Aplicados esos principios al caso concreto, los integrantes de la Cámara que este último criterio era el conveniente "para mantener indemne en la mayor medida posible la obligación alimentaria frente a los efectos de la inflación y porque por las particularidades del caso (deudor alimentario residente en el extranjero que percibe sus ingresos en una moneda de marcada fortaleza y estabilidad) no se corre el riesgo apuntado de que, por las contingencias económicas vernáculas, la obligación se torne excesivamente onerosa".

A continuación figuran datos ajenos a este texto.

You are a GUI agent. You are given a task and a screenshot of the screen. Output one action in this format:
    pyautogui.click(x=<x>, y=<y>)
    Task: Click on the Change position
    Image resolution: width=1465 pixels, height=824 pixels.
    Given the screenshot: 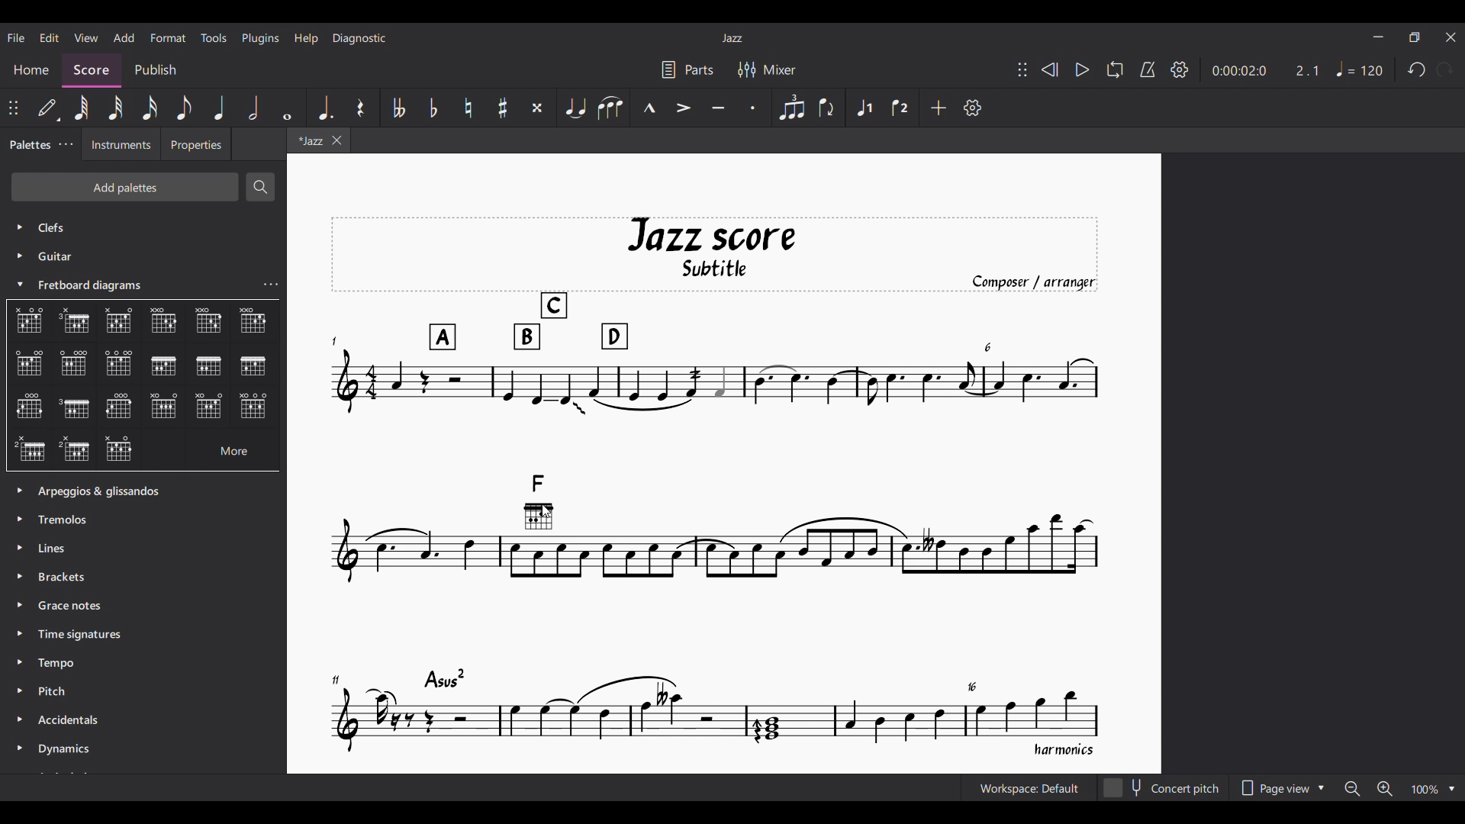 What is the action you would take?
    pyautogui.click(x=1023, y=69)
    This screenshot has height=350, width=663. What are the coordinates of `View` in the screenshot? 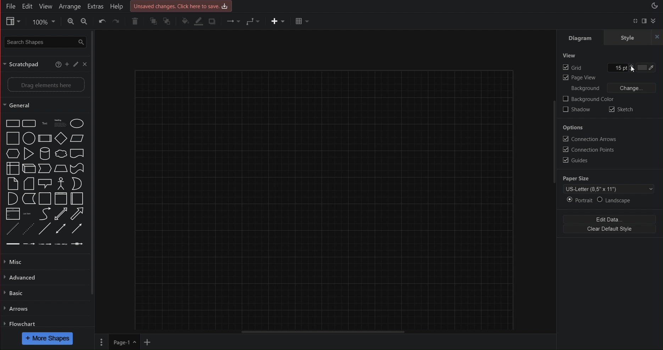 It's located at (46, 6).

"Claro está que ello no significará que la cuota alimentaria deba ser pagada necesariamente en moneda extranjera. El demandado podrá cumplir la cuota pagando la cantidad de pesos (argentinos) equivalentes al monto que se fije en euros, tomando como base para el cálculo el valor oficial de la moneda europea, tipo vendedor, que informe el Banco de la Nación Argentina para el cierre de operaciones del día anterior al de la fecha del pago", aclaró la Cámara.

Esa solución era la corresponde según el texto del art. 722 del Código Civil y Comercial, "el que, en su parte final dispone que “Una vez que el valor es cuantificado en dinero se aplican las disposiciones de esta sección”, es decir, se regirá por los arts. 765 y siguientes para las obligaciones de dar dinero o dinerarias y, en particular, que si se trata de obligaciones expresadas en moneda que no sea de curso legal en la República, el deudor podrá liberarse dando el equivalente en moneda de curso legal".

F., M.C. C/ K., M. p/ Alimentos Provisorios - Compulsa

DJ

A los fines de evitar confusiones, se hace saber a todas aquellas personas que visitan el blog que: Las consulta por temas que involucran situaciones particulares tienen un costo establecido por la Ley Nº 6767, artículo 22, y su modificatoria Ley Nº 12.851 (legislación vigente en la provincia de Santa Fe, República Argentina) y se realizan en entrevistas personales. Por Favor, requiera mayor información por e-mail o telefónicamente.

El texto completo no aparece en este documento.